Nem lhe falta a cereja em cima do bolo de qualquer festival: os prémios. Neste caso, não aos filmes exibidos, pois dada a sua natureza não faria qualquer sentido, mas sim às edições de DVD. Os prémios para os DVD do ano já vão na XIII edição e este ano o principal foi baptizado com o nome do antigo director artístico de Il Cinema Ritrovato, Peter Von Bagh, falecido no ano passado. Assim, o Peter Von Bagh Award deste ano foi para a caixa Frederick Wiseman Intégrale Vol.1 (1967-1979), da editora francesa Blaq Out.
Brando recuperado
Se a exibição de Der müde Tod de Fritz Lang foi um dos momentos altos do festival, a de So ist das Leben (Assim é a vida) de Carl Junghans foi outro. Junghans era conhecido pelos documentários de propaganda que fez para o partido comunista alemão quando em 1929 foi a Praga filmar um dos mais célebres exemplos do Kammerspielfilm (género que traçava um retrato intimista da vida quotidiana da pequena burguesia urbana durante a República de Weimar). A reputação do filme foi crescendo à medida que se foi fazendo mais raro, tendo desaparecido da circulação nos últimos anos, ou sendo visto em cópias bastante deterioradas que algumas cinematecas ainda detinham.
Em Bolonha foi agora apresentado um restauro exemplar (levado a cabo pelas cinematecas de Budapeste e de Praga) que põe de novo em relevo uma das últimas obras-primas do mudo alemão. So ist das Leben reúne um cast internacional perfeito (só possível no tempo do mudo) composto por Vera Baranovskaia, a extraordinária actriz russa intérprete da Mãe de Pudovkin, Theodor Pištek, grande actor e realizador checo, e Valeska Gert, mítica actriz e bailarina berlinense, intérprete de Pabst, Renoir e Fellini, sobre a qual Volker Schlöndorff realizou em 1977 um documentário (Nur zum Spaß, nur zum Spiel. Kaleidoskop Valeska Gert), também aqui exibido, depois da participação da actriz, então com mais de 80 anos, no filme Golpe de Misericórdia, adaptação por Schlöndorff da novela de Marguerite Yourcenar. Um complemento maravilhoso que revela uma personalidade artística única, participante em movimentos como o construtivismo russo e a dança grotesca, que misturava o teatro, a dança e o circo em performances não naturalistas frequentemente sublimes.
Terminado o restauro das comédias de Chaplin dos períodos Keystone, Mutual e Essanay, o laboratório L'Immagine Ritrovata de Bolonha prossegue com o projecto Chaplin, tendo este ano sido exibida a nova cópia de The Kid. Entretanto, o laboratório não perdeu tempo e lançou-se no projecto Keaton. Várias das suas curtas foram já apresentadas e este ano foi também exibida a versão restaurada de Seven Chances (1925).
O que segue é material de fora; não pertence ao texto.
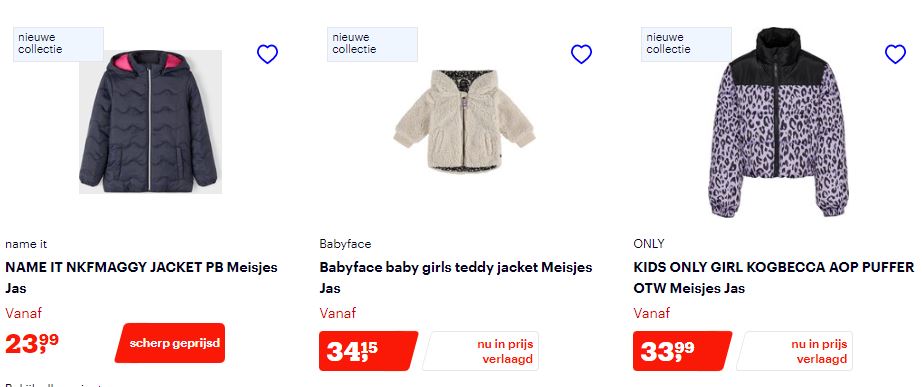The image size is (922, 387).
Task: Click the 23,99 price
Action: tap(32, 343)

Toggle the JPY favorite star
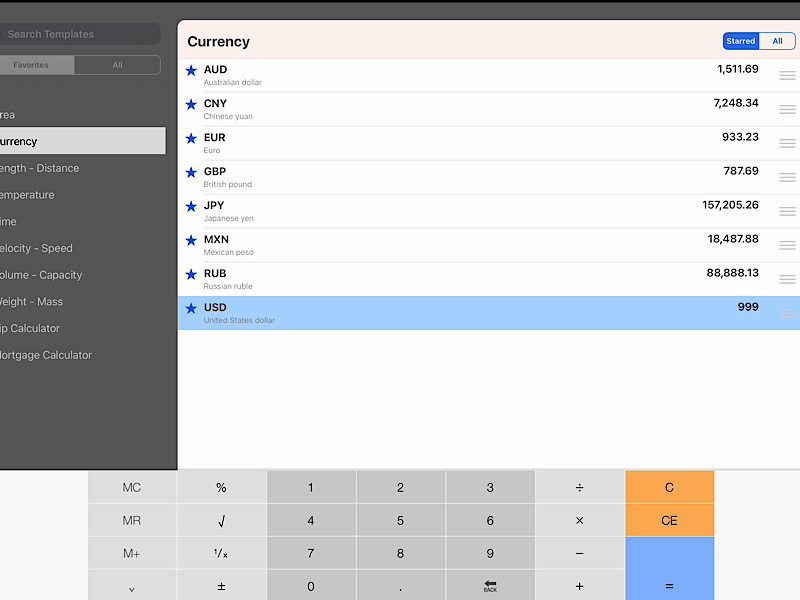tap(191, 207)
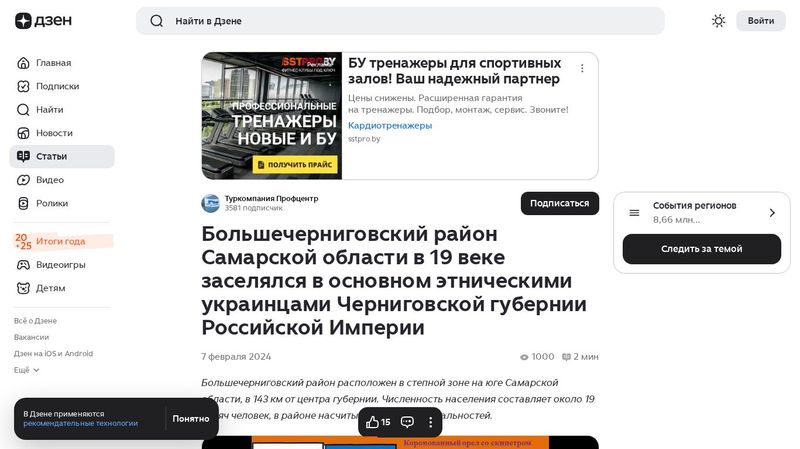This screenshot has width=800, height=449.
Task: Open Ролики in sidebar
Action: click(51, 203)
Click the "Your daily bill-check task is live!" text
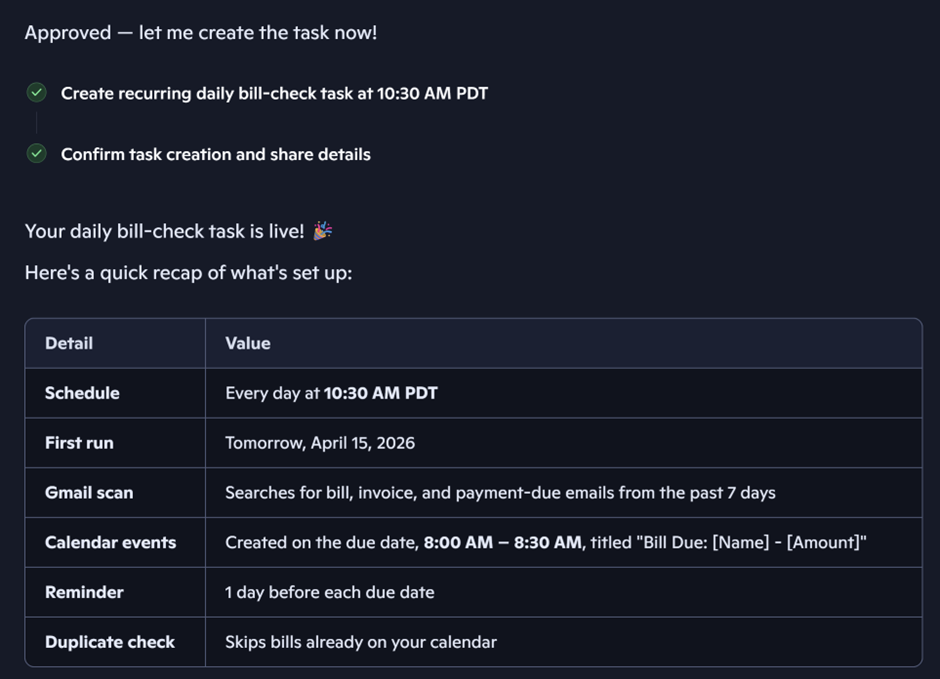 click(164, 231)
Além do filme de Buster Keaton e de muitos outros anteriormente referidos, pude deliciar-me com as cópias restauradas do filme cubano Memorias del Subdesarrollo de Tomás Gutierrez Alea (1968), que ainda hoje surpreende pela sua modernidade, de A Noite Fez-se para Amar de Robert Altman (1971), que mantém intacta toda a sua força, e de Emperor of the North Pole de Robert Aldrich (1973), que mete num chinelo todos os blockbusters da era CGI.
Fritz Lang e a retrospectiva da Universal foram os momentos fortes do festival deste ano, mas o guilty pleasure (e apesar de tudo, como puderam confirmar os milhares de espectadores presentes na Piazza Maggiore, não tão guilty assim) vai para a exibição de uma cópia finalmente restaurada (circulava por aí em edições DVD péssimas) do único filme realizado por Marlon Brando, One-Eyed Jacks, belíssimo western que, apesar de ter ganho a Concha de Ouro em San Sebastian em 1961, se tornou num filme maldito, tendo conhecido uma produção acidentada, com várias versões do script, montagem inicial de cerca de 5 horas, depois cortado e remontado pelos produtores, assustados com a visão trágica do mundo, com a ausência de um herói positivo e com o seu ritmo lento, deixando Brando profundamente insatisfeito. O restauro, se bem que não recuperando a duração inicial, vai permitir às novas gerações redescobrir um dos mais originais e insólitos westerns jamais feitos (desde logo, o único de que me lembro em que o mar tem uma presença significativa).